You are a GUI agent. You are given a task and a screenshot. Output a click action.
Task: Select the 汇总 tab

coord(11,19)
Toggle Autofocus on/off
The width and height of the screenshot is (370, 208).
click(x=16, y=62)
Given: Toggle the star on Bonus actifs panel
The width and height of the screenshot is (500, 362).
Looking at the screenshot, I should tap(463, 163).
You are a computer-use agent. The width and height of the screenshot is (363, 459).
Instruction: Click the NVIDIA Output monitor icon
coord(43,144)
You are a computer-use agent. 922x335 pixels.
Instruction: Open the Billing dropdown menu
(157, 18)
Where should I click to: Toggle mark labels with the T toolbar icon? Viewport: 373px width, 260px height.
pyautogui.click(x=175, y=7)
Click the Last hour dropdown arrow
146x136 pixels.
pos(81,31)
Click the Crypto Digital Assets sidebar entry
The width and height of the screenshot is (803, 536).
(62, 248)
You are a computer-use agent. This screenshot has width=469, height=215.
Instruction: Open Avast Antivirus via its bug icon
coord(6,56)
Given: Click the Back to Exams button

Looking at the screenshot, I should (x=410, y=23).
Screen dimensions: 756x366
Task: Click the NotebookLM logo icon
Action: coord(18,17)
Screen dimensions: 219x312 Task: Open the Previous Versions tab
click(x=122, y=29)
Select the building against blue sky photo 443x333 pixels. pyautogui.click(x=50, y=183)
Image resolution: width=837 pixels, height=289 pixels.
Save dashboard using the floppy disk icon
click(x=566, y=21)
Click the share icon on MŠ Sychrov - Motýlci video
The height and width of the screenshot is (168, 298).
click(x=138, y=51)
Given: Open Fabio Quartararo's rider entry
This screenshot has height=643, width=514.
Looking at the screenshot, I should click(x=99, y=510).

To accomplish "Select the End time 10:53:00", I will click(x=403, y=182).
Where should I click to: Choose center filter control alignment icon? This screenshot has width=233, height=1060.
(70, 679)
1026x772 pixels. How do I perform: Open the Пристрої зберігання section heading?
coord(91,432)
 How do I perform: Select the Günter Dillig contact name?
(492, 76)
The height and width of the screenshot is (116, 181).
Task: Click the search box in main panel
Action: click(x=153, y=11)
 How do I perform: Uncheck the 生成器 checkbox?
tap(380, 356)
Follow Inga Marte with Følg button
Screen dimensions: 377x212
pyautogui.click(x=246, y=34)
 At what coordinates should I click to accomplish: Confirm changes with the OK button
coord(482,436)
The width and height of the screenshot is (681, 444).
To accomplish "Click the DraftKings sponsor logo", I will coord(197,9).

- About this task:
Copy exactly the lines of the listing above, beginning at the line with "Given: Click the Back to Exams button" and ending at its final line; write out nothing else.

- Result of the exercise:
Given: Click the Back to Exams button

Looking at the screenshot, I should (x=410, y=23).
Screen dimensions: 756x366
Task: Click the NotebookLM logo icon
Action: coord(18,17)
Screen dimensions: 219x312 Task: Open the Previous Versions tab
click(x=122, y=29)
Select the building against blue sky photo 443x333 pixels. pyautogui.click(x=50, y=183)
Image resolution: width=837 pixels, height=289 pixels.
Save dashboard using the floppy disk icon
click(x=566, y=21)
Click the share icon on MŠ Sychrov - Motýlci video
The height and width of the screenshot is (168, 298).
click(x=138, y=51)
Given: Open Fabio Quartararo's rider entry
This screenshot has height=643, width=514.
Looking at the screenshot, I should click(x=99, y=510).

To accomplish "Select the End time 10:53:00", I will click(x=403, y=182).
Where should I click to: Choose center filter control alignment icon? This screenshot has width=233, height=1060.
(70, 679)
1026x772 pixels. How do I perform: Open the Пристрої зберігання section heading?
coord(91,432)
 How do I perform: Select the Günter Dillig contact name?
(492, 76)
The height and width of the screenshot is (116, 181).
Task: Click the search box in main panel
Action: click(x=153, y=11)
 How do I perform: Uncheck the 生成器 checkbox?
tap(380, 356)
Follow Inga Marte with Følg button
Screen dimensions: 377x212
pyautogui.click(x=246, y=34)
 At what coordinates should I click to accomplish: Confirm changes with the OK button
coord(482,436)
The width and height of the screenshot is (681, 444).
To accomplish "Click the DraftKings sponsor logo", I will coord(197,9).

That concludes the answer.